# Keywords only randomly being synced from Classic to CC/Web



## SaraLH (Mar 25, 2019)

As a word of introduction, I'm quite a  experienced computer user (retired IT-Administrator) and have used Lightroom since version 1. My current at home workflow is as follows: Classic is my primary instrument to import, add keywords, captions and locations and edit photos. In Classic I create collections to by synced to CC/Web/Mobile for sharing and web viewing. 

Now to my issue: I have learned my lesson about the lack of real keywording sync and NEVER add a photo to a synced collection until it has the correct set of keywords. About a week ago I created a new collection and have been gradually adding photos to it after all of the keywording and edits are finished.  When I view the synced album in Lightroom CC or Web or Mobile, 99% of the keywords have not been synced from Classic - that is to say, the keywords are missing from ALMOST all of the photos.
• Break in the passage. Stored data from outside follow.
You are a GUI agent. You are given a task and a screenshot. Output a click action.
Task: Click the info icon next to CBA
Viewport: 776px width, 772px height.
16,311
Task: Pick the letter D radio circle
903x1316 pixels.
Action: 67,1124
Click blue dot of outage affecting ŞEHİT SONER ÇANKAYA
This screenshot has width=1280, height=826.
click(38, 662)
I can't seem to find any rhyme or reason as to why the keywords would sync with a few of the photos but not all of them. And out of the 40 or so affected photos 3 or 4 had previously been shared before keywords were applied (my bad...), so I understand that the keywords would not sync for this small group of photos. (And yes, all relevant keywords were set to export.)
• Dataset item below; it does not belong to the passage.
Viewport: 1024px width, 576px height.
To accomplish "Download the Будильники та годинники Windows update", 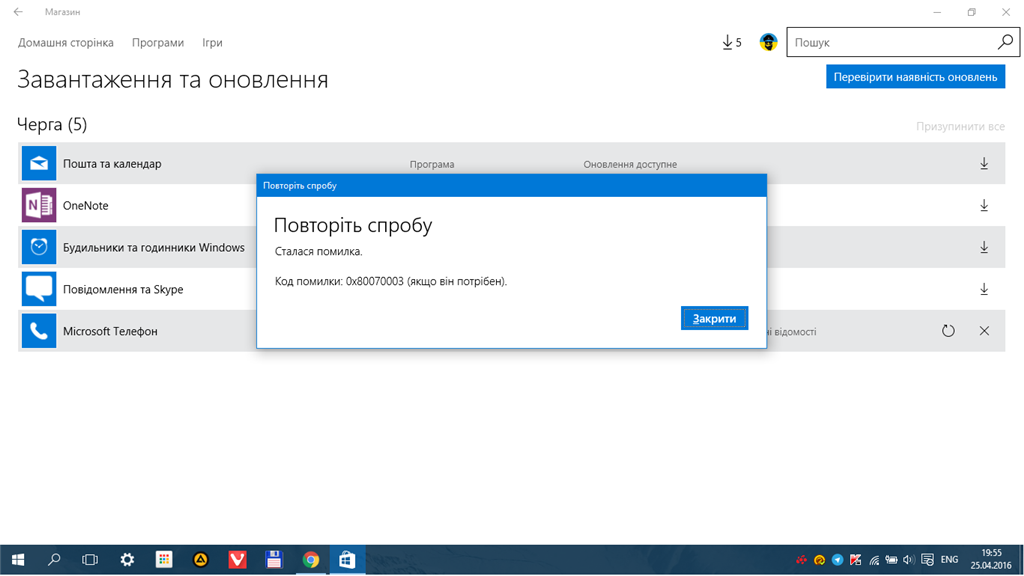I will 984,248.
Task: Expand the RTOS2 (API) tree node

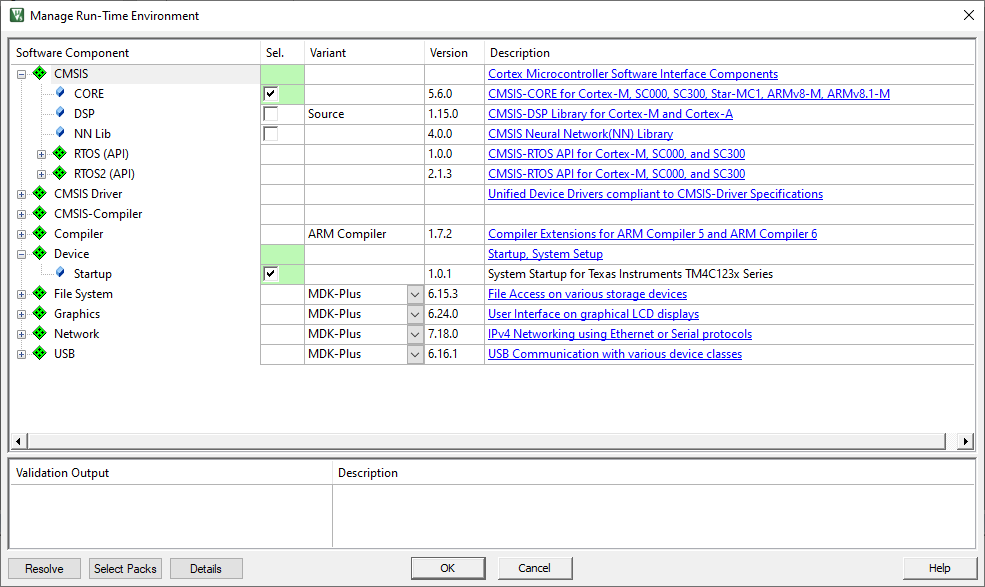Action: click(41, 174)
That all being said, I realize that it's really not so important in the greater scope of things, seeing as you can't really do too much with keywords in CC or Web, but it is certainly a niggling question. Does anyone have any ideas what could be causing this behavior - has anyone else experienced this?

P.S. I've been a lurker here for several years, gleaning helpful bits from you all here and there - Thanks!

Cheers, 
Sara


----------



## Johan Elzenga (Mar 25, 2019)

Keywords do not sync between Lightroom Classic and Lightroom CC, period. They may upload once, if you save metadata to files before you sync the photos, and do not have smart previews for these photos already. But that’s it: a one-time upload only. No sync, and no updates at a later stage.


----------



## johnbeardy (Mar 25, 2019)

Adobe haven't designed the process to make keywords  sync from Lightroom Classic to LRCC/Web. It's happening accidentally.

When Classic syncs, it needs to have a smart preview, a compressed file format. If you created smart previews upon import, sync would grab that file, but normally it would need to generate one. At that point in time, sync bakes the smart preview from the original file and from any xmp data in the folder - typically a sidecar file which might have been created by Metadata > Save Metadata to File or by the automatic setting. If keywords happen to be in that xmp, they will be baked into the smart preview  and they will then be read when Adobe's server processes the smart preview.

This piggybacking-on-the-smart-preview is different from fields like rating or title where sync explicitly transfers  that field's data back and forth between Lightroom Classic to LRCC/Web.


----------



## SaraLH (Mar 25, 2019)

Thank you Johan, that much I knew, which is exactly why I made sure that the keywords were added before I synced the photos. But you clued me in that what I didn't do was manually sync the metadata to the file before adding it to the collection. I have just done that with a newly edited photo and the keywords were uploaded. Live and learn.


----------



## SaraLH (Mar 25, 2019)

johnbeardy said:


> Adobe haven't designed the process to make keywords  sync from Lightroom Classic to LRCC/Web. It's happening accidentally.
> 
> When Classic syncs, it needs to have a smart preview, a compressed file format. If you created smart previews upon import, sync would grab that file, but normally it would need to generate one. At that point in time, sync bakes the smart preview from the original file and from any xmp data in the folder - typically a sidecar file which might have been created by Metadata > Save Metadata to File or by the automatic setting. If keywords happen to be in that



Hi John,
Thanks for the detailed explanation. Currently I don't create smart previews on import so that means that they are created on sync. Also, I have made the choice (for better or for worse) to save metadata in the catalog and not as separate xmp files, so what I see now is that I need to remember to manually save the metadata before syncing the photos for the first time.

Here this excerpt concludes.